In 2014, Canada and the United States signed an inter-governmental agreement known as the Foreign Account Tax Compliance Act (FATCA). This Act requires Canadian financial institutions, SCU included, to identify and report U.S. members to the Canada Revenue Agency (CRA).
The Common Reporting Standard (CRS) is an international reporting standard for automatic exchange of financial account information between tax administrations. As of July 2017, Canadian financial institutions, SCU included, must identify accounts held by members who are tax residents in countries other than Canada or the U.S. and report this information to the CRA.
For more information please visit:
- CRA: www.cra-arc.gc.ca/tx/nnrsdnts/nhncdrprtng/menu-eng.html
- IRS: www.irs.gov/Businesses/Corporations/foreign-account-tax-compliance-act-FATCA
We diligently review FATCA and CRS regulations to ensure we are reporting accurately, while maintaining our high privacy standards.
How does this affect me?
All members of SCU are required to complete a self-declaration to confirm their country of tax residence.

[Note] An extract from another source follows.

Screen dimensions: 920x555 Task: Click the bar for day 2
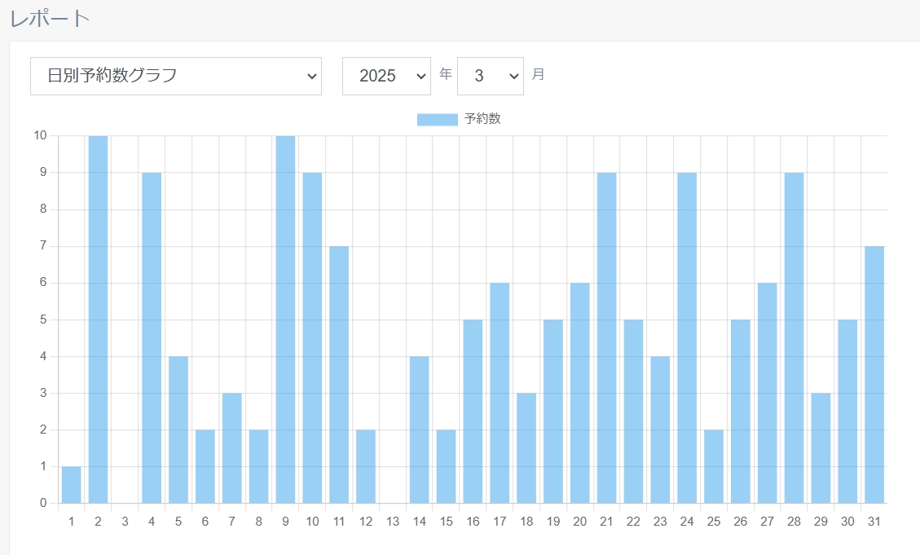98,319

This includes providing all required information, such as foreign tax identification numbers.
Members must also inform SCU of any changes of circumstance, as a new tax declaration may be required. Members must advise of the change and complete a new form within 90 days. Failure to complete a new declaration may result in a member’s account becoming reportable.

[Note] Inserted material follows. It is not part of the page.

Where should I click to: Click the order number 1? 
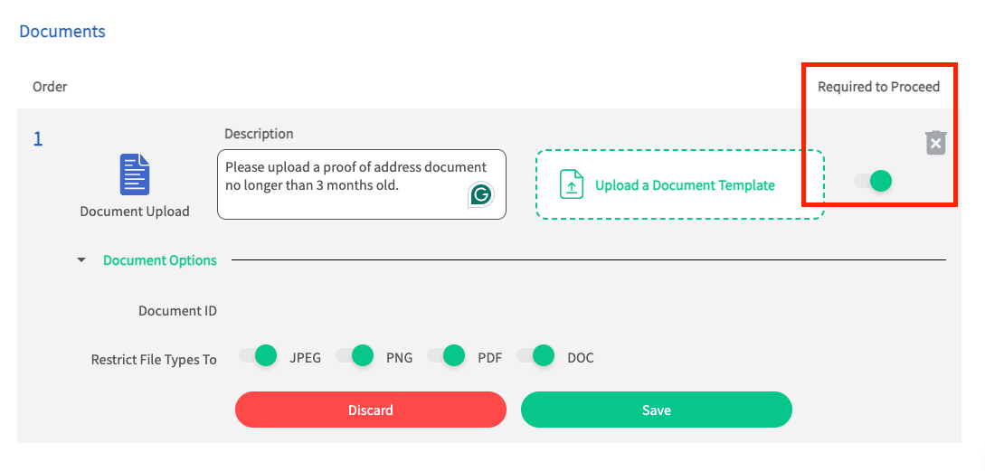pyautogui.click(x=38, y=139)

What happens if I refuse to provide the requested information?
CRA imposes strict penalties on financial institutions that do not obtain self-declarations for their members. This is why it is mandatory for all members to complete this documentation to hold accounts with SCU.

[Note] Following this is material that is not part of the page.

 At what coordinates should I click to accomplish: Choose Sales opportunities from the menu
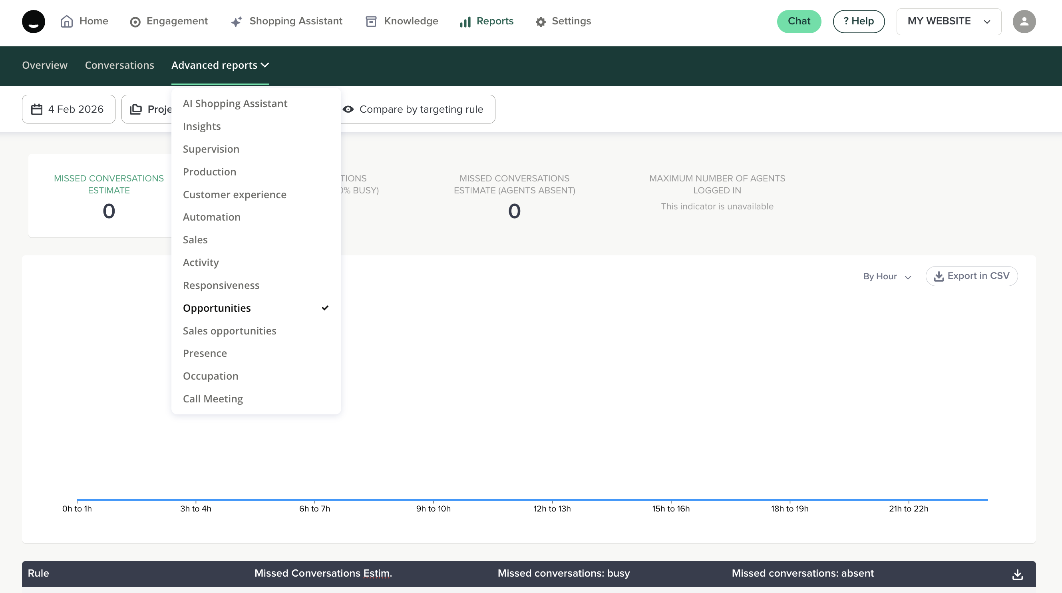coord(229,331)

CRA also imposes penalties to members for failing to provide required information in relation to their circumstances. Failure to provide a foreign tax identification number from a jurisdiction that provides these carries a penalty of $500 (CRS). Failure to provide a U.S. tax number carries a penalty of $100 (FATCA).
I am not a U.S. or international person. What do these laws mean for me?
We are required to have all members, Canadians included, declare their tax residency and provide supporting documentation when opening a membership.
If you have an existing account and there is an indication that you may be either a U.S. or international person, we may ask you to complete a form declaring your tax residency and provide additional documentation or information to support
I am not a U.S. person but I have an account in U.S. Dollars. Does this mean my accounts will be reported to the CRA?
No, the currency of an account has no impact on whether or not it is treated as a reportable account.
Whom should I contact with more questions?
You may want to consult with your personal tax advisor or visit the CRA or IRS websites for more information.
Reportable accounts are individual and entity accounts held by:
- Persons with U.S. or international tax residency
- Entities with tax residency outside of Canada
- Canadian entities with controlling persons that have U.S. or international tax residency. Additional circumstances may also apply as reportable accounts.
We may request that existing members complete a form declaring their tax residency, based on certain criteria, or when a member has a change in circumstances. We will then review the information you provide against the applicable requirements to determine if your accounts are reportable.
In addition, please note that businesses with passive income will be required to complete tax residency for controlling persons.
- Identifying information for the account holder (name and address)
- Taxpayer identification numbers
- Date of birth (for CRS)
- Account number
- Account balance or value at year-end
- Interest paid to the account
All information listed is subject to change without notice and is not binding on decisions made by SCU.